Gündoğdu şöyle devam etti:
"Risk sadece ikincil kullanımlarda değil, ilk kullanımda da var. Marketten aldığımız dondurma, peynir, yoğurt gibi hemen her ürün plastik kutularda muhafaza edilerek satışa sunuluyor. Ne yazık ki hiç açılmamış yoğurtta ya da dondurmada da mikroplastik geçişi mümkün. Çünkü üretim esnasında plastik ambalajın yüzeyine yapışan mikroplastikler birincil kullanımda da gıdaya bulaşabilir."
2011 yılında Environmental Health Perspectives tarafından yapılan bir araştırma, çoğu plastik gıda kabının östrojen taklidi kimyasallar sızdırdığını ortaya çıkardı.
ANNE KARNINDA MARUZİYET ÇOK RİSKLİ
Plastik ürünlerin içerdiği endokrin bozucu kimyasallara özellikle gebelik, emzirme ve gelişim dönemlerinde maruz kalmanın çok önemli hormonal bozukluklara yol açacağını söyleyen Aydın, “Çeşitli araştırmalar, anne rahmi döneminde ve yeni doğan döneminde maruziyet sonucu cinsel organlarda değişikliğe neden olduğunu gösteriyor. Dahası endokrin bozucular zihinsel gelişme kusurlarına da yol açabiliyor. Erkek çocukların uzun süre maruziyeti sonrasında sperm üretim miktarında ve kalitesinde düşüklükler gözlendiğine ilişkin çalışmalar da var. Kız çocuklarında ise endokrin bozuculara anne karnında fetüs döneminde maruziyet sonrasında yumurta sayısında azalma ve gelecek dönemde gebelik konusunda zorluklar yaşamasına yol açabileceğini düşündüren bulgular mevcut” ifadelerini kullandı.

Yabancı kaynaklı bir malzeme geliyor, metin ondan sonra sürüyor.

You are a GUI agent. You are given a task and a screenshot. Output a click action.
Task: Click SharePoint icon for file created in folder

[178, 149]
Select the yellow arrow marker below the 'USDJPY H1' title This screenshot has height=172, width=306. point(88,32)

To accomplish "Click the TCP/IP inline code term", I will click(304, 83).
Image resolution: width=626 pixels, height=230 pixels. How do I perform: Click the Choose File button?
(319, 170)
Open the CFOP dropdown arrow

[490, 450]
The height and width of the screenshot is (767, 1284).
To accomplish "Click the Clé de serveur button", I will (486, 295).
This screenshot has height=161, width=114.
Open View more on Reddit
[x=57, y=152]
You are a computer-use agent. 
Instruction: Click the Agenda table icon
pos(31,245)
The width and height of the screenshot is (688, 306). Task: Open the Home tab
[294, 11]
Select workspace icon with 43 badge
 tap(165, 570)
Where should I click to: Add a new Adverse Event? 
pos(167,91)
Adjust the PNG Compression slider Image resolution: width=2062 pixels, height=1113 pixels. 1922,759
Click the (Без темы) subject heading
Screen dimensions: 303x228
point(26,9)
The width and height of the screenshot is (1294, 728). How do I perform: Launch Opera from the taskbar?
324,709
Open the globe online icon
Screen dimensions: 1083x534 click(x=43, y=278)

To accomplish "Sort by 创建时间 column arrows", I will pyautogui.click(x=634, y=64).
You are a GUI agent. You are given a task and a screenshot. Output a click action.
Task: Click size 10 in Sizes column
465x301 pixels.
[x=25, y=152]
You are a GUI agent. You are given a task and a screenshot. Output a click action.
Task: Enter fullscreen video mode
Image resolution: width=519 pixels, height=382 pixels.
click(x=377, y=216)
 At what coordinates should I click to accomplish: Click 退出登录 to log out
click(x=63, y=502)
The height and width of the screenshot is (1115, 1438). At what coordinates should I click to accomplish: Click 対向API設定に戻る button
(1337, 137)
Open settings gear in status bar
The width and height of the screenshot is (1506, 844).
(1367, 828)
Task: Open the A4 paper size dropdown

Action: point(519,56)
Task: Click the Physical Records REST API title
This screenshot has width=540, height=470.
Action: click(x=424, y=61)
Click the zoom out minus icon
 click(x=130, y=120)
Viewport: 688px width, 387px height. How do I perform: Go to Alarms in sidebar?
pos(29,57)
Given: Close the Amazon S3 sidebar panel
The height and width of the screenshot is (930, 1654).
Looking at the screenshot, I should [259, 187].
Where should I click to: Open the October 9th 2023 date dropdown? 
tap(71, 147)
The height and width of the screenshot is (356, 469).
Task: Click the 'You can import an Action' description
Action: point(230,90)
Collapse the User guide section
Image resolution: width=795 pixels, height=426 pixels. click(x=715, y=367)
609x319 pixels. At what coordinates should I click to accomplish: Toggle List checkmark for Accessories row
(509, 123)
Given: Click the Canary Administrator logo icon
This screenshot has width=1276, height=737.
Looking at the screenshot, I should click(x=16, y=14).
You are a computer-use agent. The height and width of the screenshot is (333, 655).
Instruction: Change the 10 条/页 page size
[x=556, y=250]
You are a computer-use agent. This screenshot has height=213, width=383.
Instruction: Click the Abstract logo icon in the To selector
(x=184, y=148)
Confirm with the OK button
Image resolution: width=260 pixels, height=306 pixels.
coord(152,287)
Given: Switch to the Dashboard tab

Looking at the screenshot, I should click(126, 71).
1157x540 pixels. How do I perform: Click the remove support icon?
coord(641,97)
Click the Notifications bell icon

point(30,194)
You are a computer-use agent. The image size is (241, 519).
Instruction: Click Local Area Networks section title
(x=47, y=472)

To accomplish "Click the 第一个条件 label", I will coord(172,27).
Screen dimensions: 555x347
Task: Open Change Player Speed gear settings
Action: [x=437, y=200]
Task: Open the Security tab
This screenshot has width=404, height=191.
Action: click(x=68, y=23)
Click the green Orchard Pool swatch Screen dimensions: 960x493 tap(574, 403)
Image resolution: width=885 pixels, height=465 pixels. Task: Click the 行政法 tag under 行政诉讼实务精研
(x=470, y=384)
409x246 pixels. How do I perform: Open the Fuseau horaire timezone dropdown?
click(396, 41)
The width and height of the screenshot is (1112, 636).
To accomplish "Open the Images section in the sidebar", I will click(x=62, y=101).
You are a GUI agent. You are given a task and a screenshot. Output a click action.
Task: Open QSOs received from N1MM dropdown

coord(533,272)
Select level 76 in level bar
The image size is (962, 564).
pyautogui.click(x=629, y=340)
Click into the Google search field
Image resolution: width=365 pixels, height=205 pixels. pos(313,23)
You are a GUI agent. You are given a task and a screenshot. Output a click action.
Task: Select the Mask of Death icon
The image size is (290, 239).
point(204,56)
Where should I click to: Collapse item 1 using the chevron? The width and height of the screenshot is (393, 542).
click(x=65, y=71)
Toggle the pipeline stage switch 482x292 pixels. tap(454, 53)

HANGİ ÖNLEMLER ALINABİLİR?
Plastik maddelere sarılan veya plastik kaplarda saklanan ürünlerin, özellikle mikrodalga fırında ısıtılmaması, bunların yerine porselen kapların tercih edilmesi, plastik şişedeki anne sütü ve mamaların mikrodalga ile temasının engellenmesi gibi noktaları vurgulayan Aydın, “Besinlerin plastik maddelerle örtülmemesi ve plastik maddelerle temasının engellenmesi, bebeklerin plastik ürünler çiğnemesinin engellenmesi, çocukların oyunlardan sonra, olası pestisitler gibi maddelerle karşılaşmaları açısından ellerinin yıkanması gibi önlemler alınabilir” dedi.
PLASTİK KUTULARDAKİ NUMARALAR NE ANLAMA GELİYOR?
Çoğu plastik yiyecek ve içecek kabı, tüketicilerin akıllı seçimler yapmasına yardımcı olmak için standartlaştırılmış işaretlere sahip. Plastik gıda saklama kaplarının, bardakların ve biberonların alt kısmında yazılı bu numaralar, ürünlerin kullanım doğru alanlarına işaret ediyor.
Grafik: Harun Elibol
Özetle plastik gıda kaplarının tehlikeleri ortada ancak plastik ürünlerin tamamını hayatımızdan çıkarmak neredeyse imkânsız. Ancak en azından bir başlangıç yapıp tabaklar, saklama kapları, biberonlar gibi ürünlerde plastik kullanmaktan kaçınmak oldukça önemli.